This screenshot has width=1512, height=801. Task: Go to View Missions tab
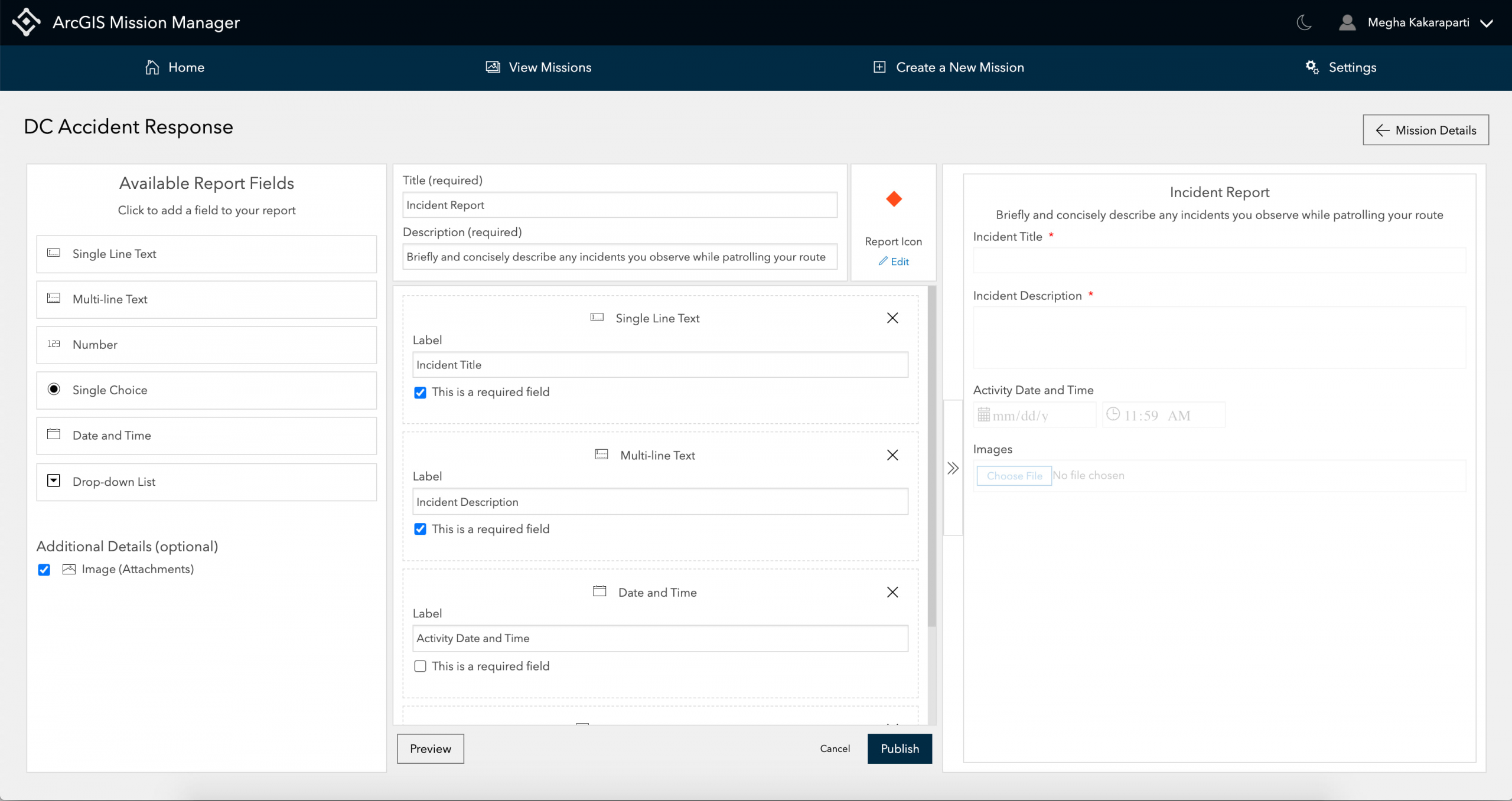pyautogui.click(x=538, y=67)
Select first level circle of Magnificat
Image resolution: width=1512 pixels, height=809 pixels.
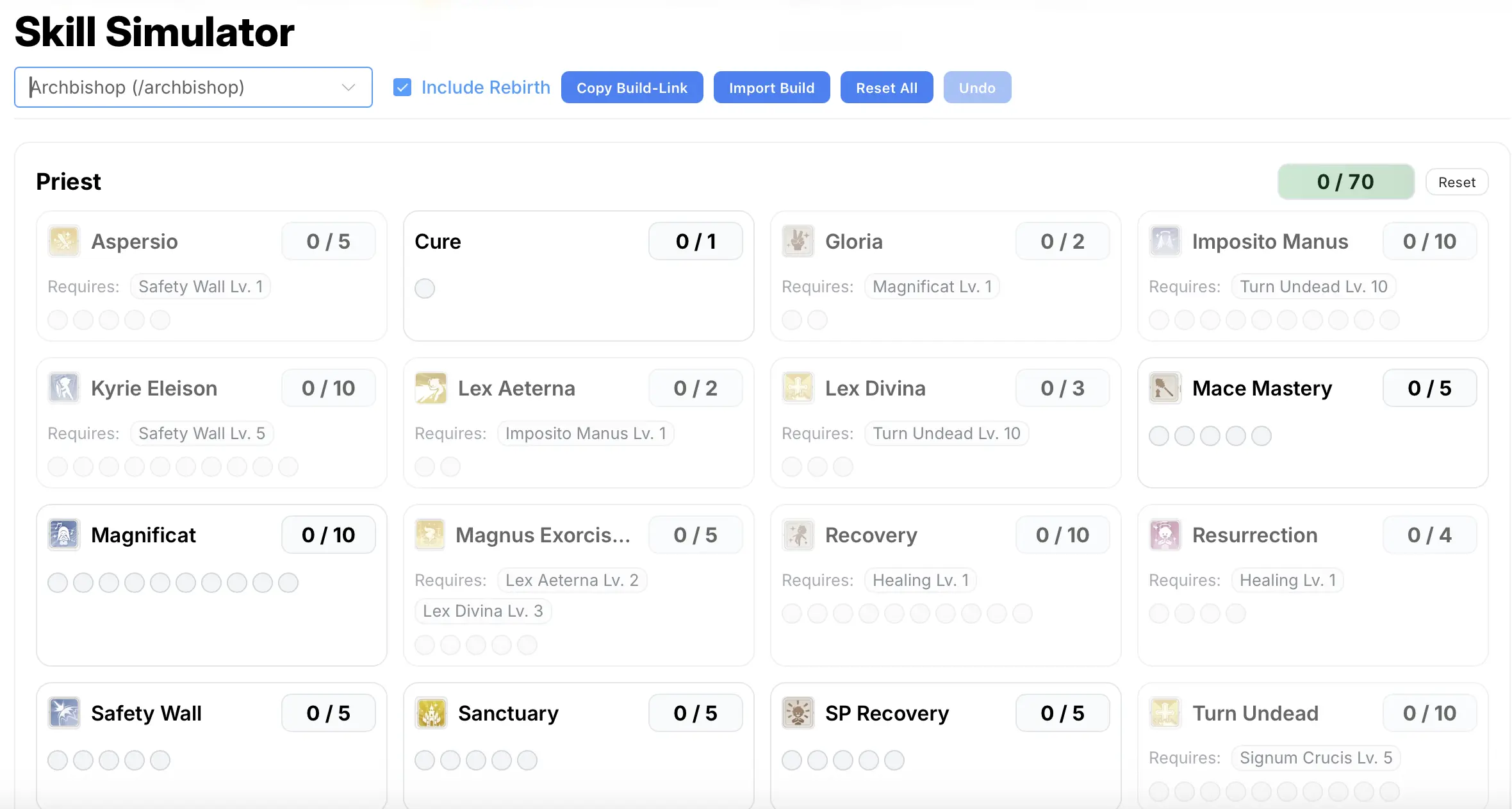[x=58, y=583]
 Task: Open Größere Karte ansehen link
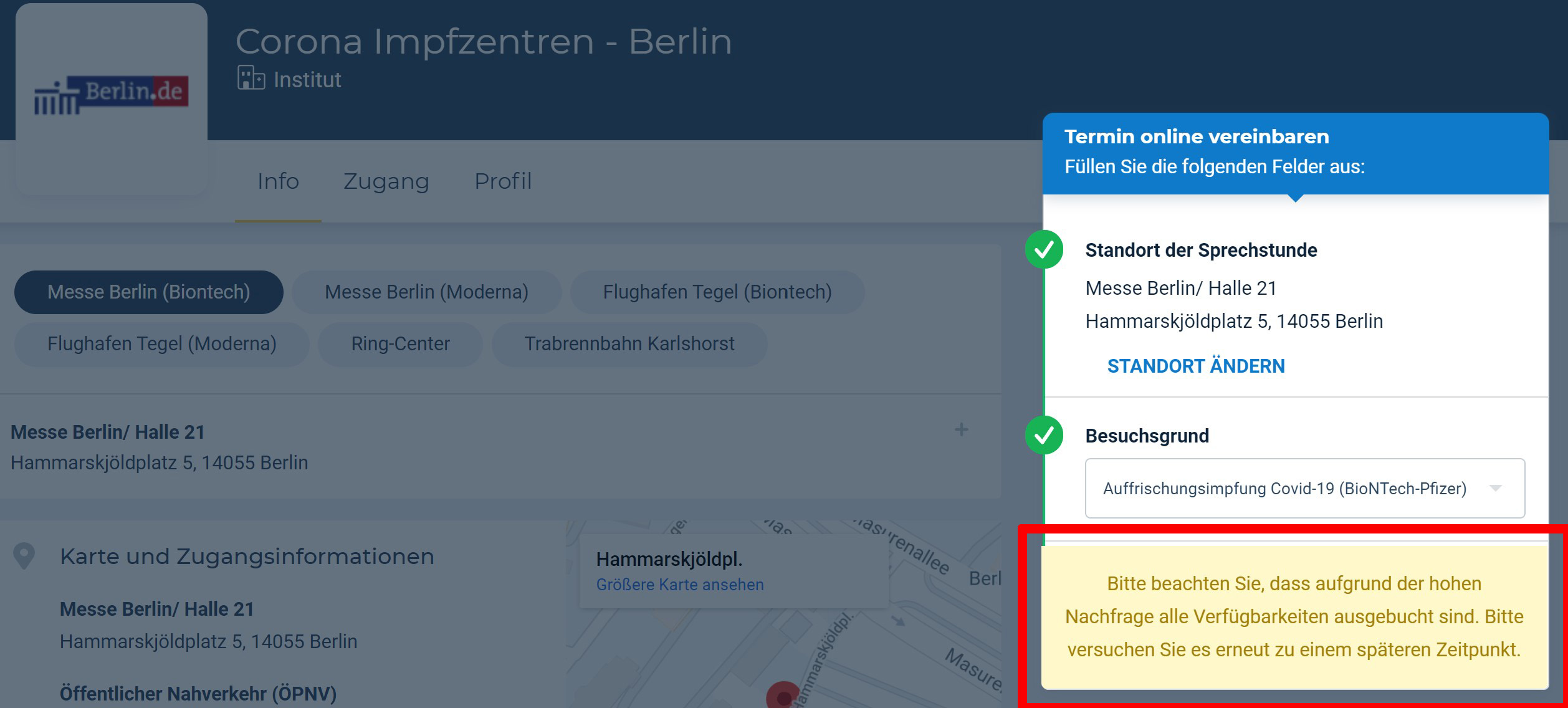pos(679,585)
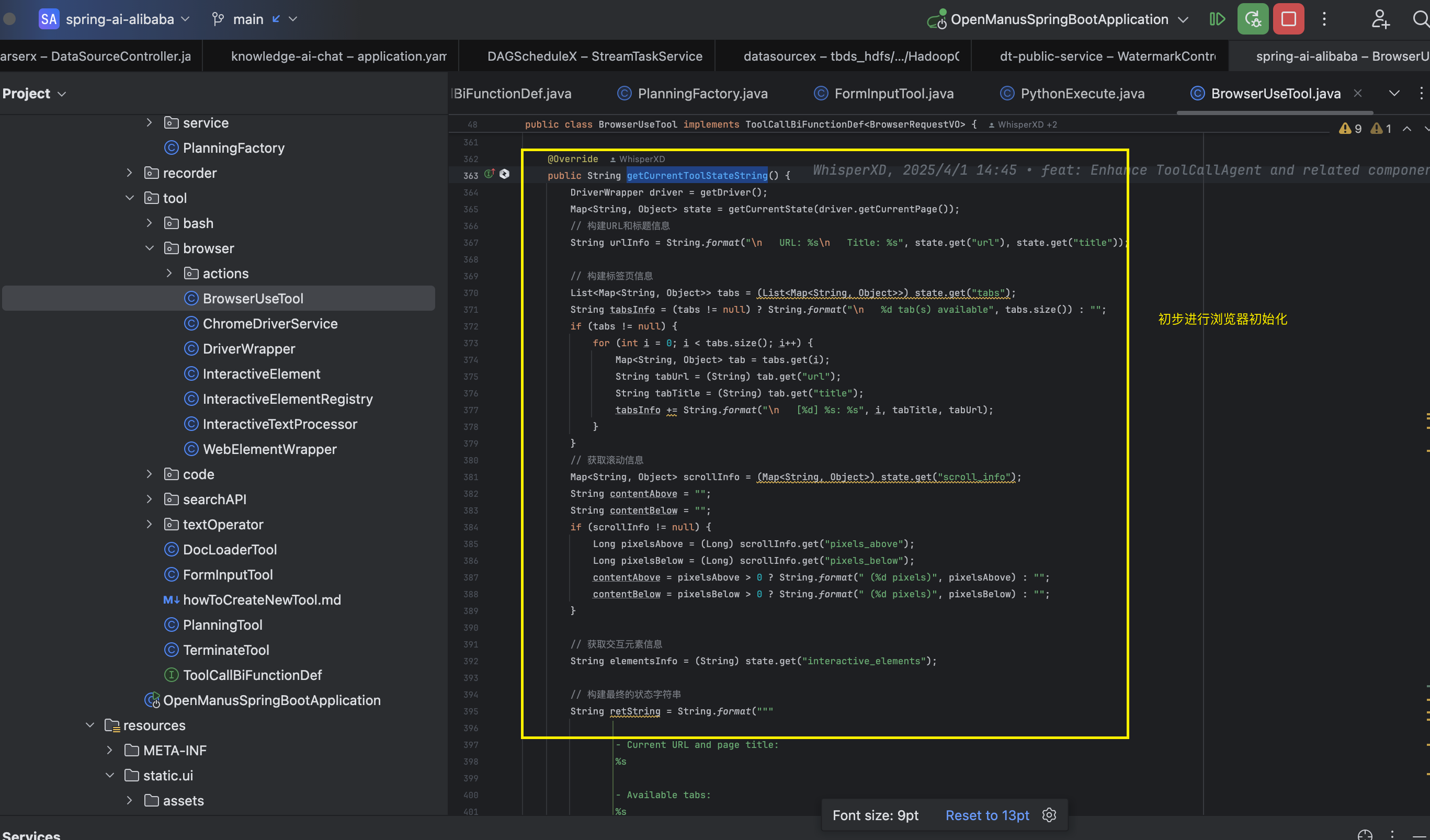Click the override gutter icon at line 363

[x=489, y=174]
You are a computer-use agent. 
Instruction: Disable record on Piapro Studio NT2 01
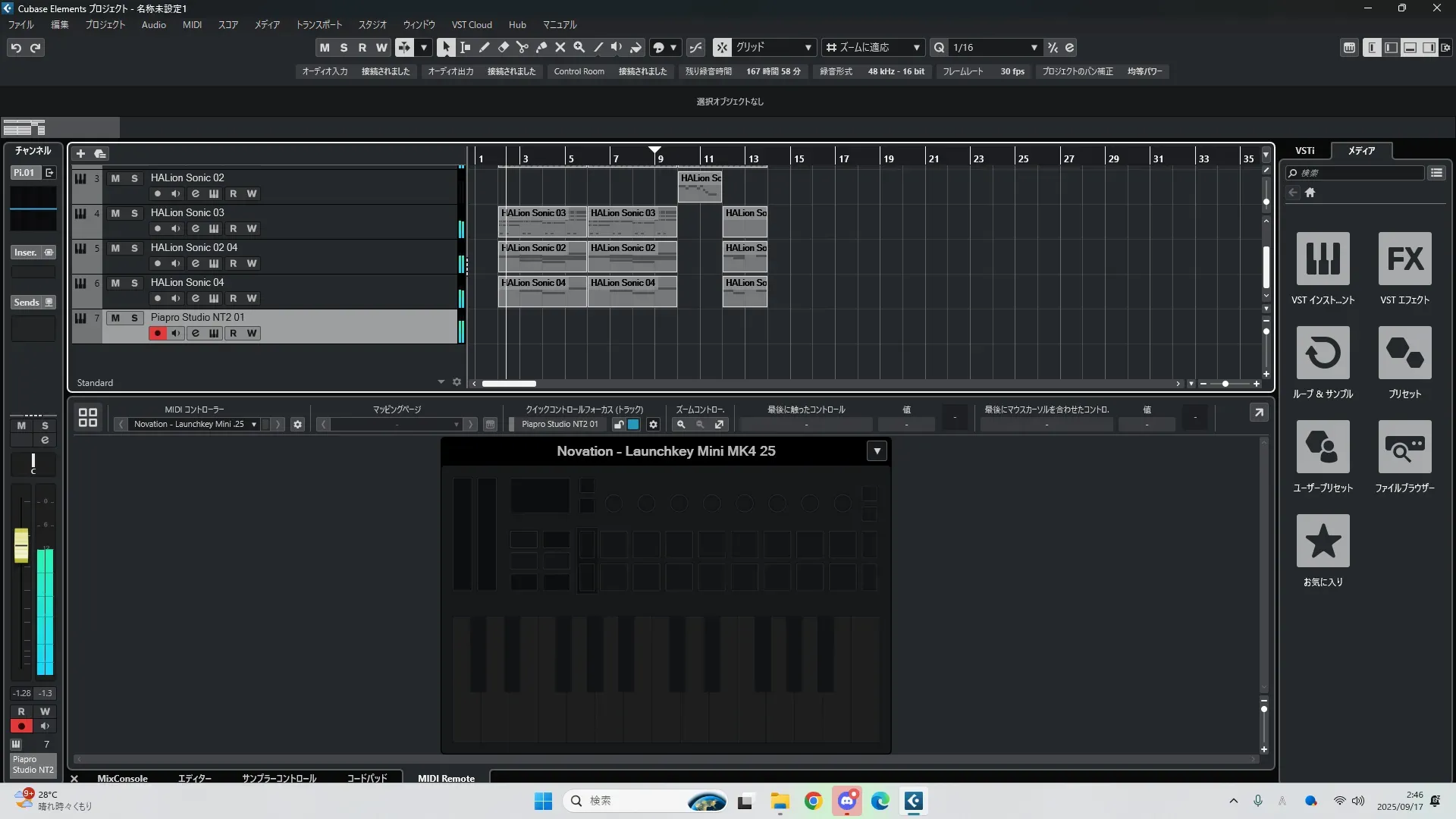(157, 333)
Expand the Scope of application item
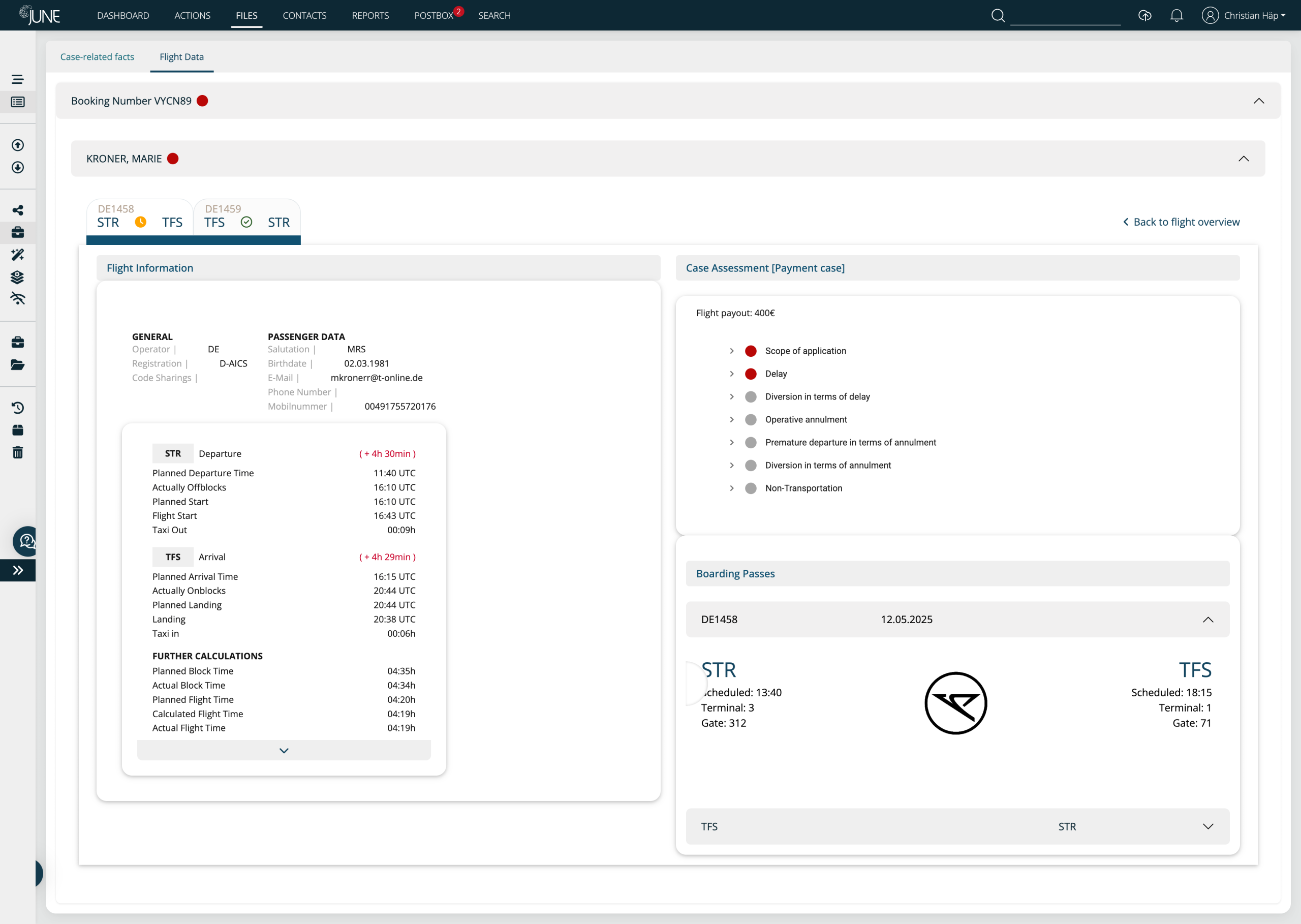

# Task to carry out
Start at the top of the entries and repeat each line exactly, ending at the line that contains "You are a computer-use agent.". Pictures are not part of the copy.

# Answer box
This screenshot has width=1512, height=801. Task: Go to View Missions tab
pyautogui.click(x=538, y=67)
Select first level circle of Magnificat
Image resolution: width=1512 pixels, height=809 pixels.
[x=58, y=583]
 Task: Open Größere Karte ansehen link
pos(679,585)
Click the override gutter icon at line 363

[x=489, y=174]
You are a computer-use agent. 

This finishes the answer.